The second approach is to make sure that Abia residents are brought into the state’s tax net. Unfortunately, more than 60 percent of the people who do business in Abia is not in the state tax net.
To encourage parents to pay their children/wards school fees as well improve tax payment in the state, from January 2016, admission of pupils and students into schools in Abia state will be based on evidence of payment of tax by their parents. The policy affects both public and private schools, and a committee headed by the deputy governor has been setup for this.
The motive behind delivering world class infrastructure in the state is to muster the boldness to demand taxes from Abians. According to the time- tested adage, “to whom much is given, much is expected”.In Abia, the latest approaches are” tasking our resourcefulness” and” adopting local content in what we are doing. This approach is manifests in the “Friends of Abia School Adoption Initiative (FASAI).
It is a private-sector driven initiative aimed at involving well- meaning individuals within and outside Abia to give back to the communities that moulded them, especially the schools that raised them.
By this arrangement, they are expected to adopt indigent pupils and volunteering to renovate the dilapidated structures of the schools. This is a departure from the old tradition whereby government renovates and equips primary schools project in rural, urban and semi urban areas.
In this approach, the worst primary schools in each of the local councils will e identified and given face lift with the hope that when the worst of these schools are upgraded, the effect on the entire primary school system will be enormous.
While the project aims at turning around the poorest primary schools across the state, it is also designed to give hope to pupils from poor schools by getting well-to-do individuals within and outside the state to adopt such schools and in the process enhance their fortunes and by extension the intellectual horizon of the benefiting pupils.
The governor expressed regret that the primary schools which form the base of the entire school system have for long been neglected due to a number of factors, which include lack of Old Boys Association, Parents Teachers Association ,among others. He noted that pupils in these schools are exposed to extreme weather conditions including seating on bare floors.
The most cheering news is that in view of the economic crunch, it is not in the radar of Abia State to downsize its workforce. According to Ikpeazu, “For now it is not on our radar to downsize our workforce.

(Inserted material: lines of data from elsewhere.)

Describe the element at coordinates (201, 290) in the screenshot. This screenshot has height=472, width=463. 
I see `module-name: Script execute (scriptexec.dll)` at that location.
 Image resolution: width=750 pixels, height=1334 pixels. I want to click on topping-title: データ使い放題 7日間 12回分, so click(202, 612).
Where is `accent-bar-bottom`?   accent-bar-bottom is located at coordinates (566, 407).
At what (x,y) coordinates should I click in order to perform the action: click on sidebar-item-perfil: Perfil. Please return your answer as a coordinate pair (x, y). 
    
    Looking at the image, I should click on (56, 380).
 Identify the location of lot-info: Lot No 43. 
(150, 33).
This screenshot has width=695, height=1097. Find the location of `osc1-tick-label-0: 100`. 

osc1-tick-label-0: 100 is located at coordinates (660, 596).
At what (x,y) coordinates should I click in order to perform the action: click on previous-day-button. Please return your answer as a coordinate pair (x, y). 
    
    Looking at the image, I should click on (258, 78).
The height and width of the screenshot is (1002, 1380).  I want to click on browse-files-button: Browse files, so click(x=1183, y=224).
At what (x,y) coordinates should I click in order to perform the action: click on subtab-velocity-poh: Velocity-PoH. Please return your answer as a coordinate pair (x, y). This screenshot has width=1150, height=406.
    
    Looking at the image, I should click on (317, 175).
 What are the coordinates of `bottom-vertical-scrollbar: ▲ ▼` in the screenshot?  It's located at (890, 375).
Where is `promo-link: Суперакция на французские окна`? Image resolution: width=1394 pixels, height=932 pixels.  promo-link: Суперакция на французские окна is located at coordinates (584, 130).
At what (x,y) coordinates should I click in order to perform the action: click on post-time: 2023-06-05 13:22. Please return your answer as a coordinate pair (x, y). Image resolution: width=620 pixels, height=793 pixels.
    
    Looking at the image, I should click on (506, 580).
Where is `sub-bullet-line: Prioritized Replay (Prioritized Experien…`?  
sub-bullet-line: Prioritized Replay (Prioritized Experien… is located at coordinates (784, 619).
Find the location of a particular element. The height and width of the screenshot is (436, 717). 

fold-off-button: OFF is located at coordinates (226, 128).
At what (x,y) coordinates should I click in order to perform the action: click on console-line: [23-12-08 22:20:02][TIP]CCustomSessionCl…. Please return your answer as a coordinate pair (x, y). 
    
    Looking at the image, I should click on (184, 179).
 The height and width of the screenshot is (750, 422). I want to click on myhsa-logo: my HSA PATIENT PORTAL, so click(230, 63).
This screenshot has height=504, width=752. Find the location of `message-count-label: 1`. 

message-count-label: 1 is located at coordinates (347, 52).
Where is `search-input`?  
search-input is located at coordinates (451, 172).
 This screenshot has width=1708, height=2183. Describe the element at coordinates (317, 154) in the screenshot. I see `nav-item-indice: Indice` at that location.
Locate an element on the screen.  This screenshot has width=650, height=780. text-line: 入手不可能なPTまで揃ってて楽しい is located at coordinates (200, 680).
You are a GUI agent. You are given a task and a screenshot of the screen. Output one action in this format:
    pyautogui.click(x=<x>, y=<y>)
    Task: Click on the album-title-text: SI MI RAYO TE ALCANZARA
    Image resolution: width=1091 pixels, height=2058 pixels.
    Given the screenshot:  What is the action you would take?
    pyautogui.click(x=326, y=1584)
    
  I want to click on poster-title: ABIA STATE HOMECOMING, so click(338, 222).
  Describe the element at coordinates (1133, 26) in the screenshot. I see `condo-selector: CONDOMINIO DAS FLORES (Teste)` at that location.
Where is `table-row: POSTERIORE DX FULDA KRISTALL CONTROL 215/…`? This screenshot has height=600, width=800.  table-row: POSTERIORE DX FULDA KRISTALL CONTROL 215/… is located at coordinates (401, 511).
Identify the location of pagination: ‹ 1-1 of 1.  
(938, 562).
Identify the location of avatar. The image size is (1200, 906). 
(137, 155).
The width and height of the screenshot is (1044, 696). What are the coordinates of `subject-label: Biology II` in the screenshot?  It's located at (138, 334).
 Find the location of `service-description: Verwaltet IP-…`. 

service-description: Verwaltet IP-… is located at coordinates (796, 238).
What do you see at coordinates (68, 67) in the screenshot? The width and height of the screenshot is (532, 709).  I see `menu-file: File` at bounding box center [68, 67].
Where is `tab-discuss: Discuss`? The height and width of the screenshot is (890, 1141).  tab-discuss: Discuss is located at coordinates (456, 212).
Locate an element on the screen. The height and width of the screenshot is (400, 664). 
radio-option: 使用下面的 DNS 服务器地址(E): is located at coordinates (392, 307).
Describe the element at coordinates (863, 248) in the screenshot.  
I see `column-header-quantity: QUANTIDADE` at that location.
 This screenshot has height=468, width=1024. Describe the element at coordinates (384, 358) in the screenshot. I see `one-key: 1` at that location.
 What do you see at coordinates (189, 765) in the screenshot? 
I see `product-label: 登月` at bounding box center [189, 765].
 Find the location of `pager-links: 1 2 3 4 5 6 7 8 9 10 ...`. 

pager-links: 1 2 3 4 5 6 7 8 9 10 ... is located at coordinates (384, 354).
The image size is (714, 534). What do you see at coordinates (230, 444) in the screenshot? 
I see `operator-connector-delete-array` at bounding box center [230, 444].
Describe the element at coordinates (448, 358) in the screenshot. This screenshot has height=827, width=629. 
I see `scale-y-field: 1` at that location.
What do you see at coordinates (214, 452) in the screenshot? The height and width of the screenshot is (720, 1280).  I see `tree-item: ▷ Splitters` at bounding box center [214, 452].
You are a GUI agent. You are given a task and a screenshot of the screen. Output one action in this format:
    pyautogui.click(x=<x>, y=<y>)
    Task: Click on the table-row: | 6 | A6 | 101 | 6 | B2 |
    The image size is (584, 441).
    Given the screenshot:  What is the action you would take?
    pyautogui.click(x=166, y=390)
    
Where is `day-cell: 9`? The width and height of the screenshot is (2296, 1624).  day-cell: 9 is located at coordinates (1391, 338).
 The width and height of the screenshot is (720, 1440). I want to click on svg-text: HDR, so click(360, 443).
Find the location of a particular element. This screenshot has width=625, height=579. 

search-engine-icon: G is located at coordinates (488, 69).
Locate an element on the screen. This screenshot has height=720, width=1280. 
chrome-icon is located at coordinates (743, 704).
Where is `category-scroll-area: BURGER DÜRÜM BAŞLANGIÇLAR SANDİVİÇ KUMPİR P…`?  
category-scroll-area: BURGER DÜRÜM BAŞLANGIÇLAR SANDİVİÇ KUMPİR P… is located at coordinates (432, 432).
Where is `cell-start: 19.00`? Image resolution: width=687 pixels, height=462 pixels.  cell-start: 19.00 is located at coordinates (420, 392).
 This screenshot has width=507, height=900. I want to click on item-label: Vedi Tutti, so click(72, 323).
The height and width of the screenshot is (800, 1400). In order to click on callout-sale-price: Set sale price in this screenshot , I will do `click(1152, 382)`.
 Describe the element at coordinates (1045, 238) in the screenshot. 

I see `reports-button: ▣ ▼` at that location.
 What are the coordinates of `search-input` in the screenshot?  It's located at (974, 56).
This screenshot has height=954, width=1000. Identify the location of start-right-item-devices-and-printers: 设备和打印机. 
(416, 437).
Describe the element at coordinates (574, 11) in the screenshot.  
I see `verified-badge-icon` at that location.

Times are hard but Abia is not in the relegation zone”.
The governor has made it emphatically-clear that, despite the economic crunch bedevilling the country, that his administration would neither sack workers in the state nor cut the minimum wage, adding” we are going to sustain our determination for workers to receive their salaries as at when due”.
Ikpeazu had earlier addressed the problem identified by President of the NLC, Ayuba Wabba, who charged state governors “to cut down cost of governance”, which he said, “was the major source of financial problems they are having instead of making workers the sacrificial lamb”. The cost of governance in Abia has been cut down drastically, and Abians are enjoying it. What else do Abians owe this common governor if not to support him?